Aisling Kane, Chief operations officer of Metro Bank UK. 

2009-Present: Becomes COO of Metro Bank, the year before it opens its first store in Holborn, central London, on 29 July 2010. Building on the success of Vernon Hill’s Metro Bank operation in the US the newcomer focuses on customer service, calling its branches stores for instance and opening on Sundays and with longer hours. The technological challenge is to get all its IT in place using suppliers instead of expensive in-house development teams and to rollout the various SaaS platforms in time for the launch, with strong SLAs, testing programmes and an easily replicable design – eight ‘stores’ have now been opened. Key suppliers overseen by the six person IT team that Aisling leads, which manage the everyday apps at the bank, include Temenos, with its T24 core banking system; VocaLink which looks after payments; and NIU Solutions which hosts Metro Bank’s IT. "It has been my most rewarding job ever," she says. 

1995-2009: Holds various positions in her hometown of Dublin at Anglo Irish Bank, before rising to become director of operations UK in London for over a decade. Aisling spends 14 years learning about the banking and tech operations sector at Anglo Irish, before the crash hits the bank and indeed the country as a whole particularly hard.  

1991-1995: Trains as a chartered accountant at KPMG, working on audits but quickly decides it’s not for her and that banking will be her chosen field.

1990-1991: Obtains a professional diploma in accounting from Dublin City University.

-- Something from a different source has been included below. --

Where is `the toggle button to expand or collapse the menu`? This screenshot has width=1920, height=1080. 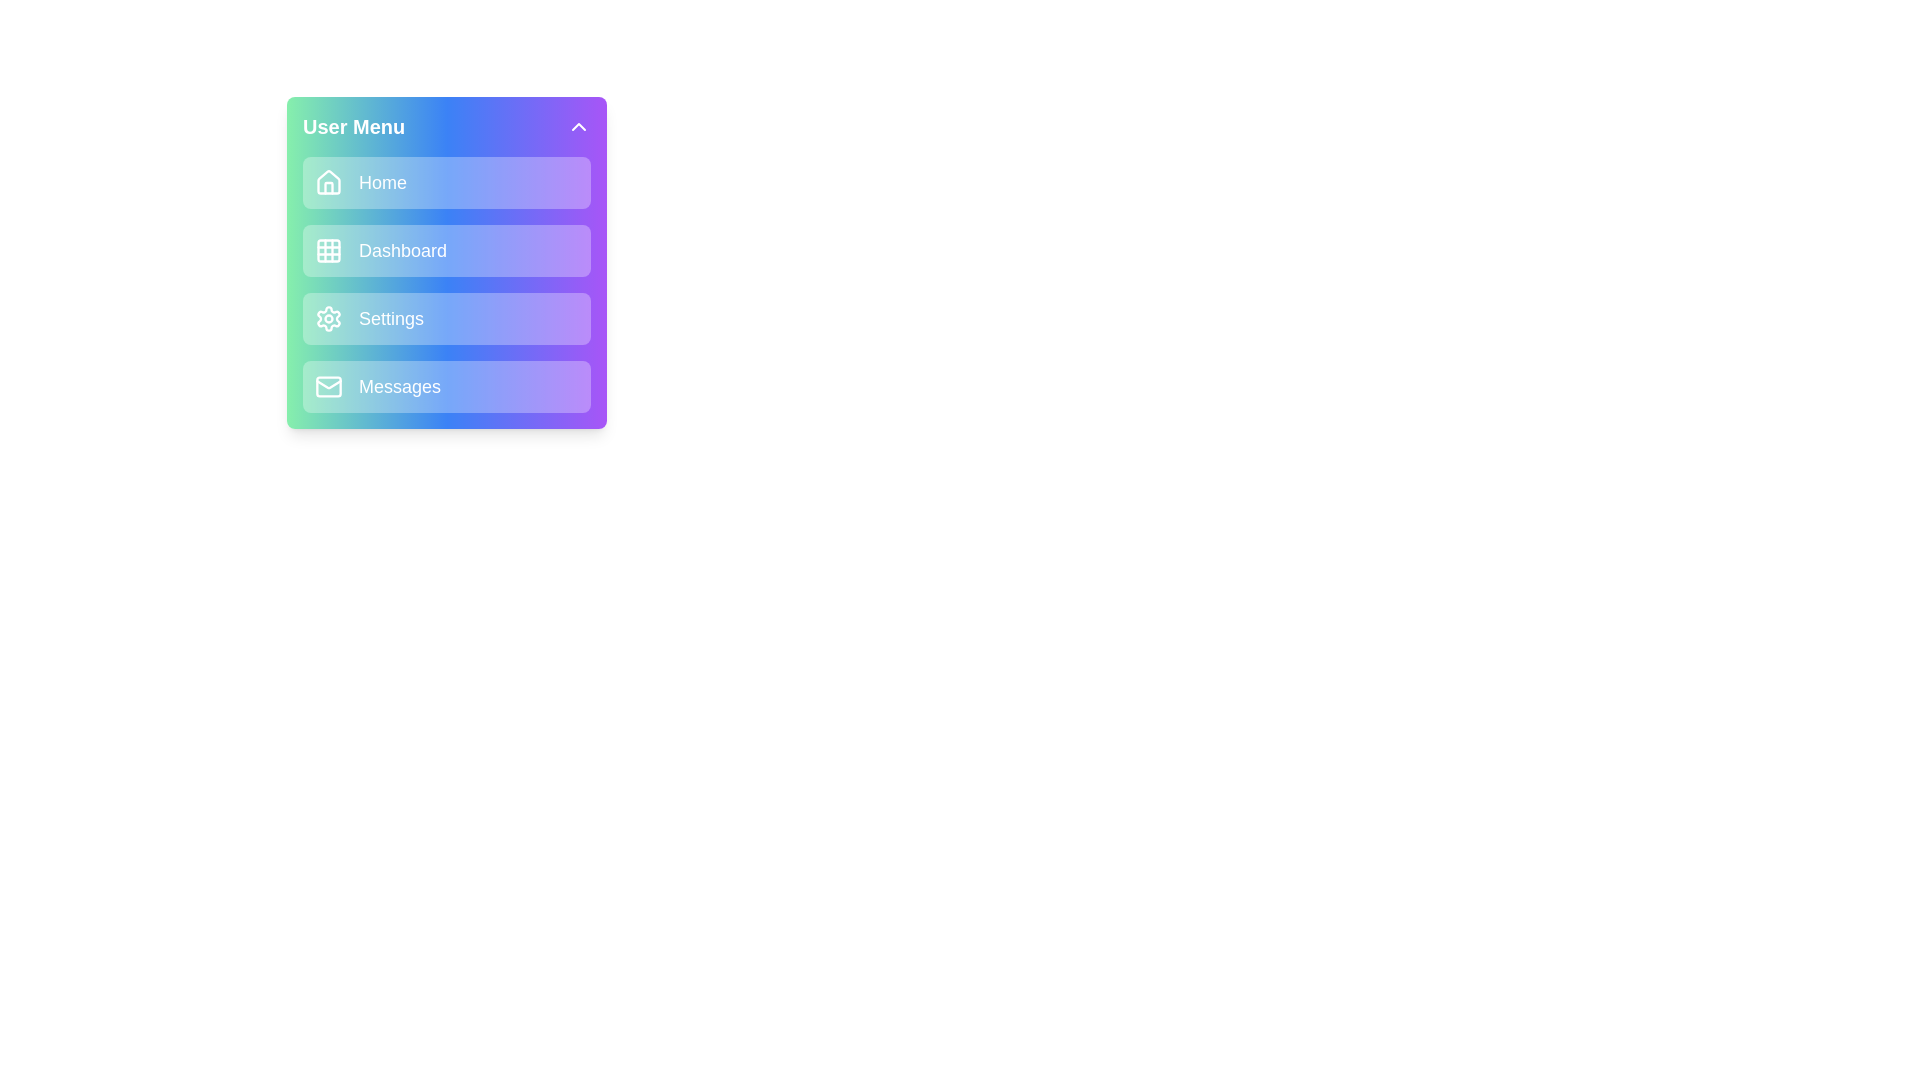
the toggle button to expand or collapse the menu is located at coordinates (578, 127).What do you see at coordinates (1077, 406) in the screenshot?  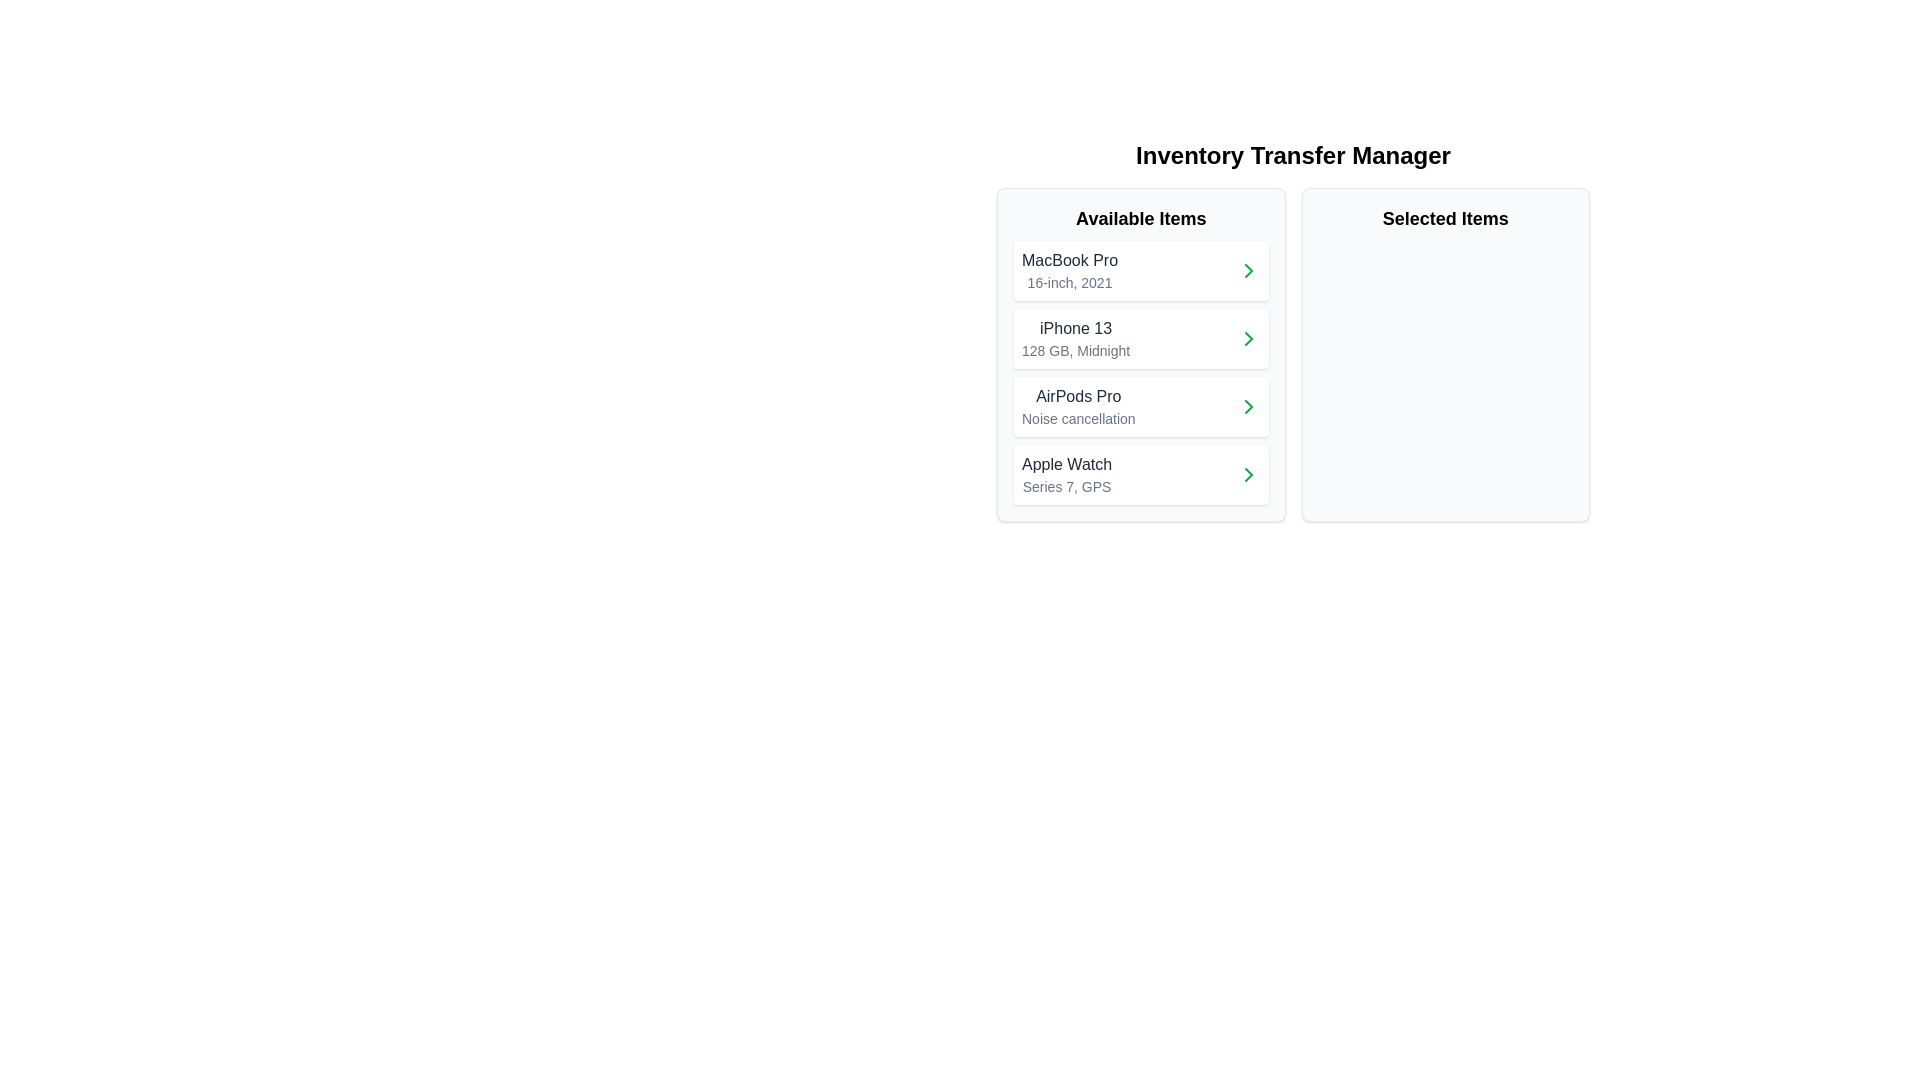 I see `the 'AirPods Pro' text block in the 'Available Items' section` at bounding box center [1077, 406].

1986-1990: Obtains a BSc from University College, Dublin. In the fourth and final year of her course Aisling specialises in Botany. "It’s not classical Darwin-type botany," she explains, "but rather genetics that lead me into the field and the exciting discoveries it was then opening up about plant life and the wider world around us. Daniel, her husband, is a scientist too but it’s not clear yet if their two boys, aged 10 and 12, will follow down the scientific or banking path.